##### SUPPLIED PASSAGE

FIG. 6 is a sectional view of FIG. 5;

FIG. 7 is a plan view illustrating a fourth phase of this method;

FIG. 8 is a sectional view of FIG. 7;

FIG. 9 is a plan view illustrating a fifth phase of this method;

FIG. 10 is a sectional view of FIG. 9;

FIG. 11 is a plan view illustrating a sixth phase of this method;

FIG. 12 is a sectional view of FIG. 11;

FIG. 13 is a plan view illustrating a seventh phase of this method;

FIG. 14 is a sectional view of FIG. 13;

FIG. 15 is a plan view of the finished bag;

FIG. 16 is a sectional view of FIG. 15;

FIG. 17 is a plan view of the fourth phase of a second embodiment of the method for manufacturing and packaging liquid in a bag according to a second embodiment that is a subject of the present invention;

FIG. 18 is a sectional view of FIG. 17;

FIG. 19 is a plan view of the fifth phase of this method;

FIG. 20 is a sectional view of FIG. 19;

FIG. 21 is a plan view of a later phase of this method;

FIG. 22 is a sectional view of FIG. 21;

FIG. 23 is a plan view of the first phase of the process of packaging liquid in the bag according to the second embodiment;

FIG. 24 is a sectional view of FIG. 23.

DETAILED DESCRIPTION OF THE INVENTION

FIGS. 1 and 2 depict three superimposed sheets 1, 2, 3 of material in sheet form, the third sheet of which is appreciably narrower than the first two. The first sheet 1, which is intended to form the wall of a leaktight chamber, in this example a bag for packaging a liquid, especially a drink, preferably consists of a multi-layer plastic sheet like those conventionally used for packaging food products. The various layers of these multi-layer sheets may be formed of different plastics or of the same plastic, allowing them to be recycled. Of course, the bag that is the subject of the present invention is not restricted to the packaging of drinks, but can also be used for any kind of liquid.

The second sheet 2 is a film of extruded plastic, especially polyethylene, as is the third sheet 3. It should, moreover, be emphasized here that even though the sheets 2 and 3 have been depicted as initially being two separate sheets, they could also start out as a common sheet, folded about an axis which is longitudinal to that of this sheet in strip form, in order then to form the two sheets 2 and 3 of different widths depicted in FIGS. 1 and 2.

As another alternative, the sheets 2 and 3 could come from a tubular film, with a slightly raised pressure inside, the superimposed layers being obtained by progressively flattening the tube and gradually folding a portion of this tube longitudinally inwards. In this way, four superimposed layers are obtained, two of which are narrower than the other two, the layers being all joined together, as illustrated by FIG. 8, but without needing to be welded together.

##########
##### DATASET EXTRACT

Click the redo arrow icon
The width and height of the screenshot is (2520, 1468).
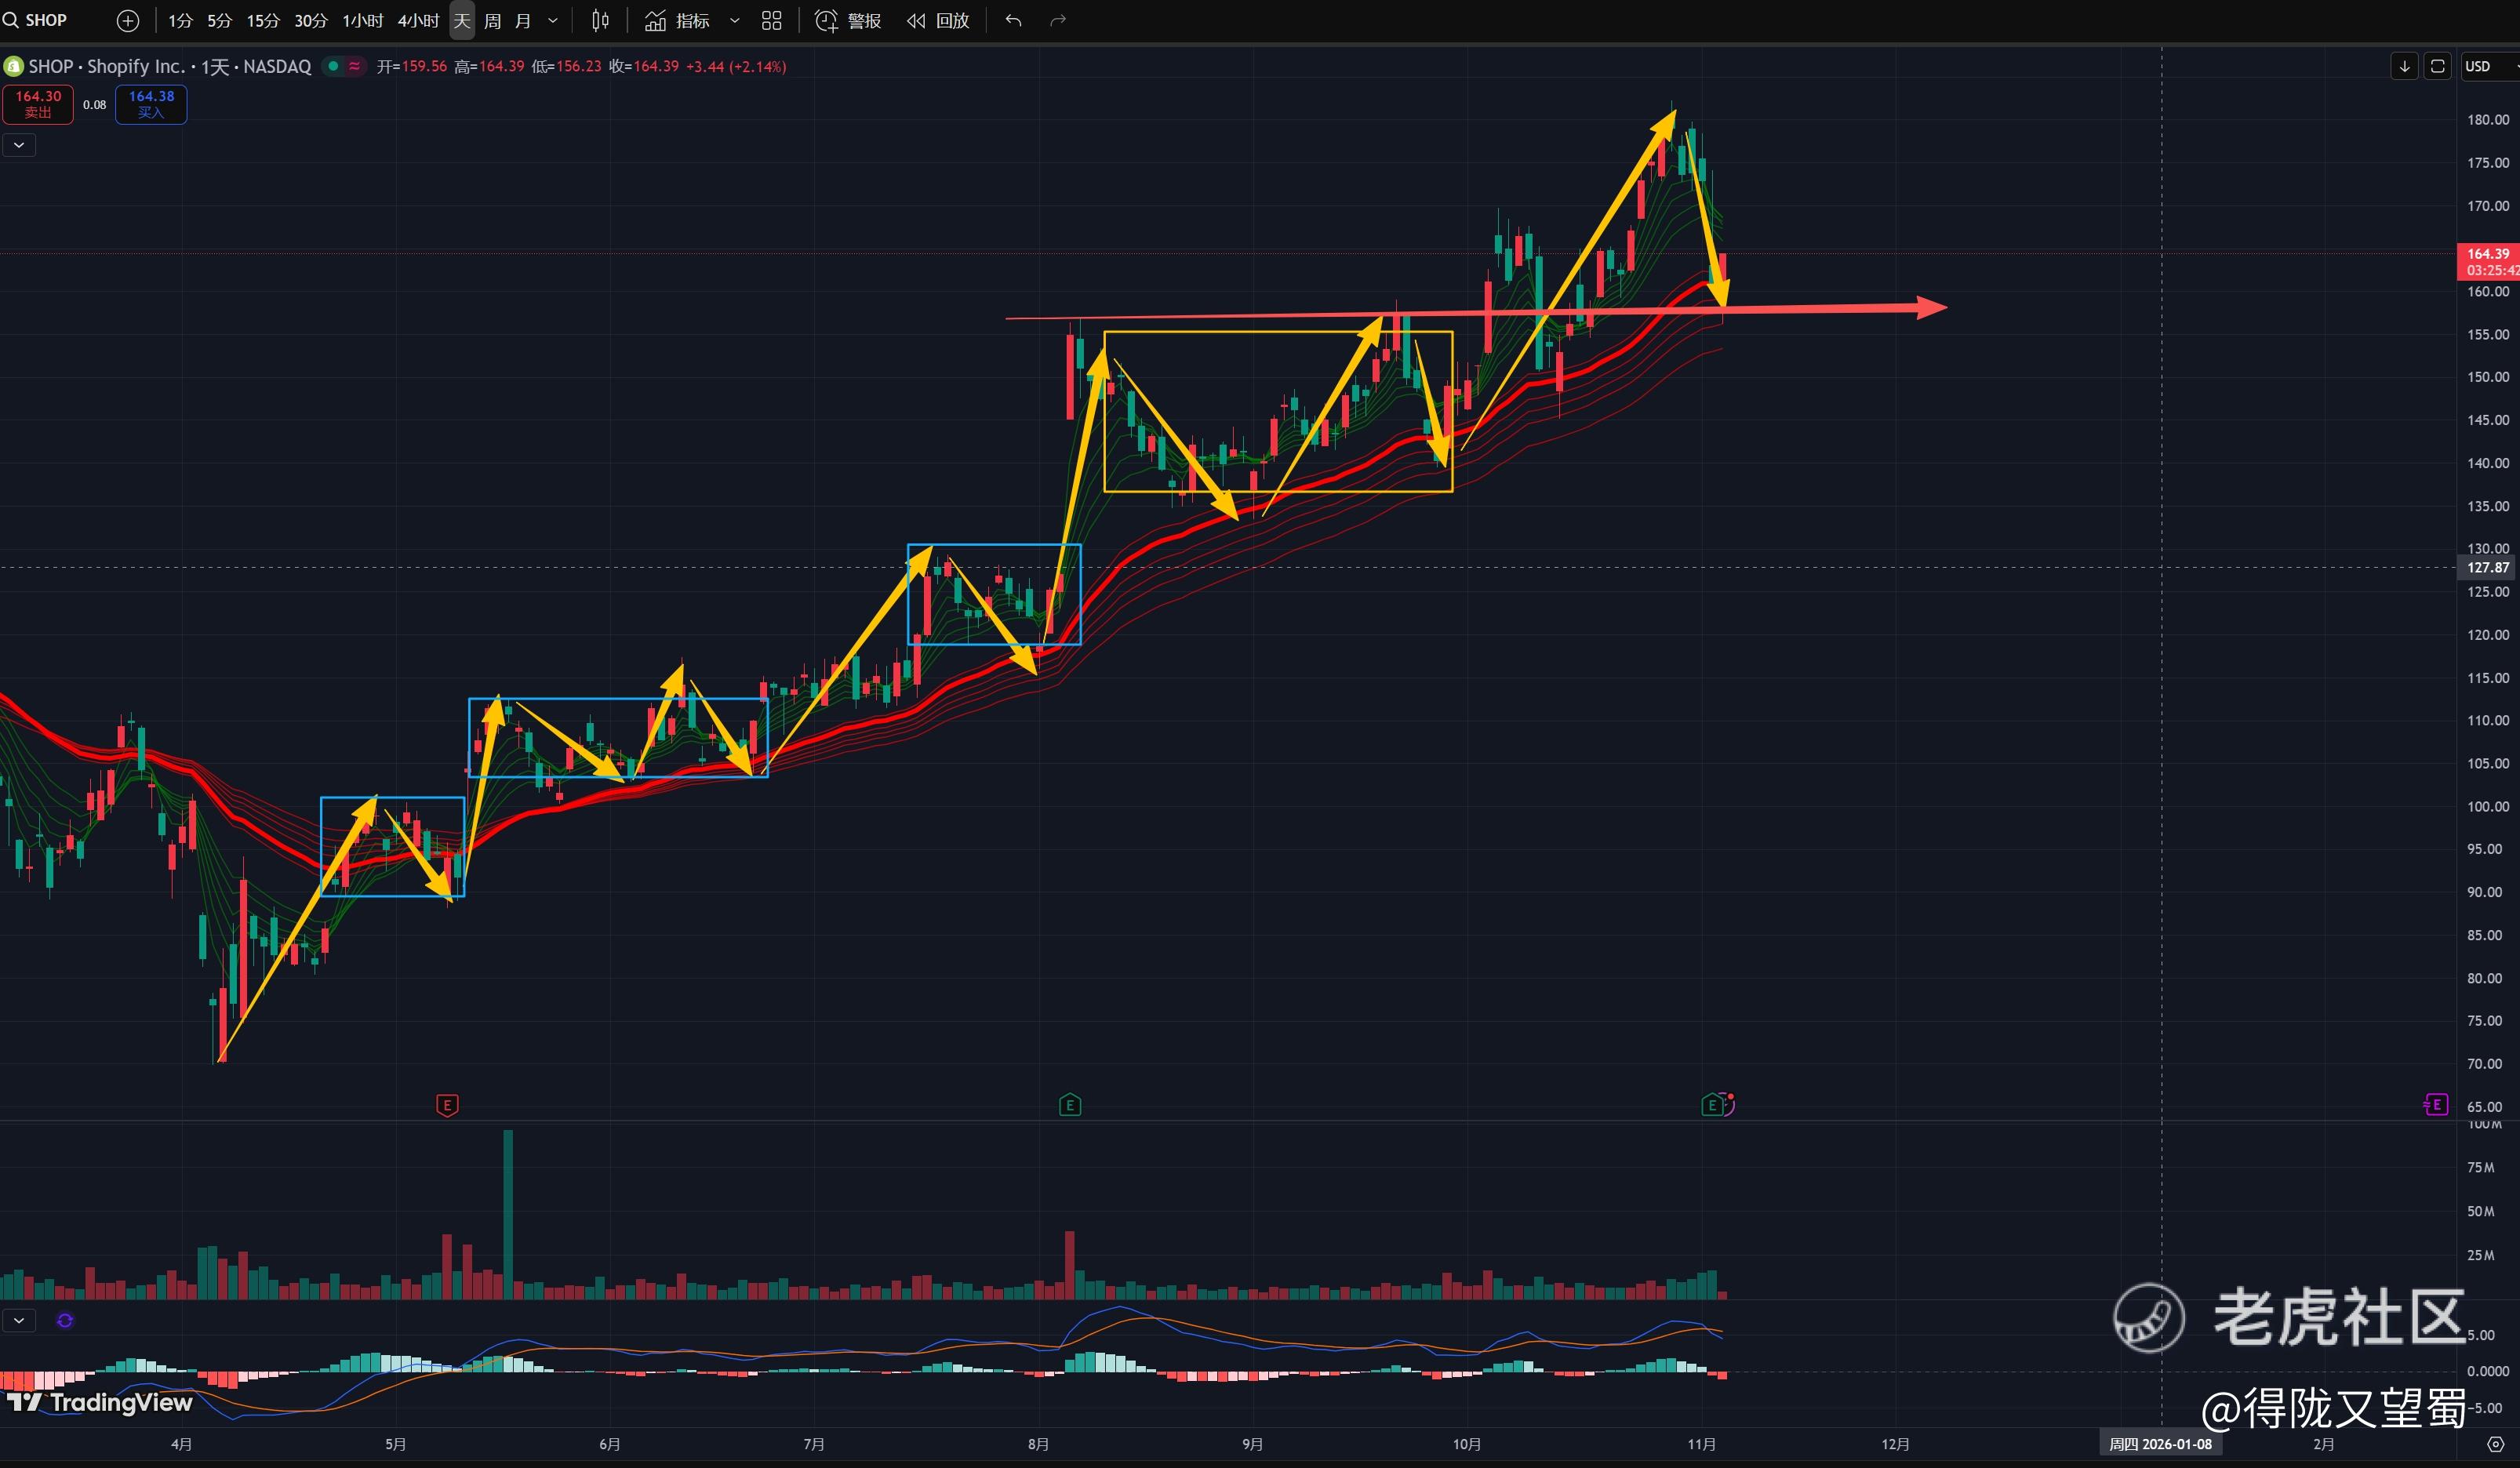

##########

→ REQUIREMENT:
Pick up the patent description of the liquid-packaging bag above right after its last sentence and continue it.

→ EXERCISE RESULT:
These three layers 1, 2, 3 of different widths, at least as regards one of them, are first of all aligned so as to make their left-hand edges coincide.

The first manufacturing step of the method consists, in this example, in cutting a tab 4 from the first sheet 1 intended to form the wall of the bag. This tab 4 remains attached to the sheet 1 by one end. The cutting tools are symbolized by the rectangles 5 and 6 in FIG. 2. During this same step, the sheet 3 can be pierced in the middle of its width to form a hole 7 for the passage of a drinking straw. The tools for making this hole 7 are symbolized by a conical punch 8 and a die 9 in FIG. 2. The way in which this hole 7 is made is important. This does not involve cutting this hole 7, but in stretching out the film at a point using the punch 8 in the housing formed in the die 9 until the film 3 bursts. Thus the material of the film surrounding the opening 7 is deformed by flowing, forming a sort of small conical tube 7 a (FIG. 15) at the bottom of which there is the hole 7. Thus when the drinking straw 21 (FIG. 15) is inserted into the hole 7 from the same side of the film 3 as the punch 8 pierced this hole 7, this hole being sized to have a diameter very slightly smaller than that of the drinking straw 21, the tubular part 7 a produced during the piercing of this hole 7 grips the drinking straw 21 and forms a seal around it.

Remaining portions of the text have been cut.